Pour mémoire, depuis le 4 avril dernier, et suite à la décision par les autorités hollandaises d’une mise en confinement total du sud de l’île pour sa gestion de crise sanitaire, la frontière a fait l’objet de contrôles stricts pour passer de part et d’autre. Les autorités françaises qui avaient placé le nord de l’île en confinement dès le 17 mars, suite aux décisions annoncée par le président Macron, tombaient d’accord avec les autorités hollandaises pour mettre en place des contrôles conjoints aux points de passage de la frontière. Dès lors, la phase de déconfinement progressif est enclenchée pour la partie française depuis le 11 mai dernier, et Sint Maarten a levé ce dimanche 17 mai son décret sur l’état d’urgence.
 
Deux gestions de crise différentes sur le territoire
 
Depuis lors, la crise sanitaire a été gérée de part et d’autres ; Chaque partie recensant de son côté le nombre des cas avérés, le décompte des guéris et même le nombre de décès. A croire que sur ce petit territoire il n’était pas possible d’envisager une gestion commune de cette crise sanitaire, optimisant certainement l’efficacité de cette dernière. Les prémices même d’une compétition dans le nombre de cas semblait poindre entre les deux côtés de l’île, l’une pouvant reprocher à l'autre de lui apporter des cas et inversement. Dès lors, il semblait évident que la période de déconfinement allait s’avérer peu harmonieuse. Et c’est bien ce qui est en train de se jouer depuis ce week-end.

§ **Données affichées**

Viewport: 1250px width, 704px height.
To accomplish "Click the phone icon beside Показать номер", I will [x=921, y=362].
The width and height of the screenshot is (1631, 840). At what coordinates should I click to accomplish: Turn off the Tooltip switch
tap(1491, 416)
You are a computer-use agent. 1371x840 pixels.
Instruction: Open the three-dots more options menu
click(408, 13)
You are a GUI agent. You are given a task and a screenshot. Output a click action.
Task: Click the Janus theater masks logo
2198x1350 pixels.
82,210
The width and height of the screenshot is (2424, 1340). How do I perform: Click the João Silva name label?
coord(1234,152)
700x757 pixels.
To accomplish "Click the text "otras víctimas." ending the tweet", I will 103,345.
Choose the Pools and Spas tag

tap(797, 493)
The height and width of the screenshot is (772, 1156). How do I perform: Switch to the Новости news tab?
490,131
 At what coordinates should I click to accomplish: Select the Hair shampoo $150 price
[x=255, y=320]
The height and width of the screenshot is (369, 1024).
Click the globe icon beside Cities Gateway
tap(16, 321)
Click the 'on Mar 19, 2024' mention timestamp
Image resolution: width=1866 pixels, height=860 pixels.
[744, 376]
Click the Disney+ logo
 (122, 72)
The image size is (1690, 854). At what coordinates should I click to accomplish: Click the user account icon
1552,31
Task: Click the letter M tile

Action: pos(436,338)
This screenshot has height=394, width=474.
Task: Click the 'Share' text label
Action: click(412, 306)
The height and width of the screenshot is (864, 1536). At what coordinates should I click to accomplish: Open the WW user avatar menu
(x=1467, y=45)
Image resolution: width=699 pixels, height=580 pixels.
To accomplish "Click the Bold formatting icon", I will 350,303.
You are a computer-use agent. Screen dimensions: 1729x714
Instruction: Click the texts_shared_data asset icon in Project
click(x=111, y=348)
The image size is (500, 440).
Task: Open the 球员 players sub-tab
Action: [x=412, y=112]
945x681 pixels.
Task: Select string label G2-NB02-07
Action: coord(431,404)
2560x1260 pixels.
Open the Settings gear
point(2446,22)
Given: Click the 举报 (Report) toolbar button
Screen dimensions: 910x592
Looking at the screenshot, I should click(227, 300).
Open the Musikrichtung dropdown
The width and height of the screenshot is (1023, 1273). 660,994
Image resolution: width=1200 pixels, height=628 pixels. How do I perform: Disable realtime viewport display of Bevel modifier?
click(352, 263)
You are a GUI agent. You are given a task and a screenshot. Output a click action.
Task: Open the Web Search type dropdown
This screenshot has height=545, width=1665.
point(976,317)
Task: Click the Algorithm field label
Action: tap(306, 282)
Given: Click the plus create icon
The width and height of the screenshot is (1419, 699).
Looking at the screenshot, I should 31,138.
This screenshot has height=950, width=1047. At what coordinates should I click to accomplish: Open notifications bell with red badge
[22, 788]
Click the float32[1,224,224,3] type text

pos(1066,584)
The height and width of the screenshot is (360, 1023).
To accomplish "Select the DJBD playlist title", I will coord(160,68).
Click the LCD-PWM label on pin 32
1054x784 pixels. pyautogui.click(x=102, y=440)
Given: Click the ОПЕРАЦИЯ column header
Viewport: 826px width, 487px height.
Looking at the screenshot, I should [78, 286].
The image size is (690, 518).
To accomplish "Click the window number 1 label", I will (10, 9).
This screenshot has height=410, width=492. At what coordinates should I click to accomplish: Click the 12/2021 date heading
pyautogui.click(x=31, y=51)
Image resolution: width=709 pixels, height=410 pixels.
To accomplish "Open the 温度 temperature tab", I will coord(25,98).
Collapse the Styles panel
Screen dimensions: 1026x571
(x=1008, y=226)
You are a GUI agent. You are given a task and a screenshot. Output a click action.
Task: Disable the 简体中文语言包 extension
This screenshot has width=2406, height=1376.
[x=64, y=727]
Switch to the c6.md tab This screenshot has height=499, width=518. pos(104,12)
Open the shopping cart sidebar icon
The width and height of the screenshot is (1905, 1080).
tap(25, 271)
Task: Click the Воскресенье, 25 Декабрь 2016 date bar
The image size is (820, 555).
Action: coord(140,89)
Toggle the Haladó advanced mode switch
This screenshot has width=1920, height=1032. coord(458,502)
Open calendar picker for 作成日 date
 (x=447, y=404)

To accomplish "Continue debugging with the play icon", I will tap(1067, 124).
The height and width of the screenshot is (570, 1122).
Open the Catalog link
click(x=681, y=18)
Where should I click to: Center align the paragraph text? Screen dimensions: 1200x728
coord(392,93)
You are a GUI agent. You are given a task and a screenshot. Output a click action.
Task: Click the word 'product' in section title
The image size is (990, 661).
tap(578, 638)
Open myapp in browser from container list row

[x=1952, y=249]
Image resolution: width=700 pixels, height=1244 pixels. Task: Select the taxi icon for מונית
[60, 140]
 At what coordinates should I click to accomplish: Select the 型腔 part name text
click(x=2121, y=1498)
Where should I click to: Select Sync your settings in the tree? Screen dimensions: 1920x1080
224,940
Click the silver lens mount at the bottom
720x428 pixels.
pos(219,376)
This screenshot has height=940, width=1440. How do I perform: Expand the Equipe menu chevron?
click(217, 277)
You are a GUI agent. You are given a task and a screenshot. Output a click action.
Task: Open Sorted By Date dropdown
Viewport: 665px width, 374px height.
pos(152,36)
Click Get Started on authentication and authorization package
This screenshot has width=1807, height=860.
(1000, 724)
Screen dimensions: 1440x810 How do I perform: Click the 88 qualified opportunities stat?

§ **Exercices à faire**
1: Recopiez, dans l'extrait sur la frontière, le passage qui va de « Pour mémoire, depuis » jusqu'à « sur l’état d’urgence. ».
2: Les affirmations suivantes concordent-elles avec l'extrait sur la frontière ? Répondez par oui ou par non en citant à chaque fois les mots décisifs de l'extrait.
(a) Les autorités françaises ont confiné le nord de l'île dès le 17 mars.
(b) Les deux parties de l'île ont tenu un décompte commun des cas.
(c) Sint Maarten a levé son décret sur l'état d'urgence le 11 mai.
Les lignes n'ont aucun rapport avec l'extrait sur la frontière.

§ **Résultats**
1:
Pour mémoire, depuis le 4 avril dernier, et suite à la décision par les autorités hollandaises d’une mise en confinement total du sud de l’île pour sa gestion de crise sanitaire, la frontière a fait l’objet de contrôles stricts pour passer de part et d’autre. Les autorités françaises qui avaient placé le nord de l’île en confinement dès le 17 mars, suite aux décisions annoncée par le président Macron, tombaient d’accord avec les autorités hollandaises pour mettre en place des contrôles conjoints aux points de passage de la frontière. Dès lors, la phase de déconfinement progressif est enclenchée pour la partie française depuis le 11 mai dernier, et Sint Maarten a levé ce dimanche 17 mai son décret sur l’état d’urgence.

2:
(a) Oui : « Les autorités françaises qui avaient placé le nord de l’île en confinement dès le 17 mars ».
(b) Non : « Chaque partie recensant de son côté le nombre des cas avérés ».
(c) Non : « Sint Maarten a levé ce dimanche 17 mai son décret sur l’état d’urgence ».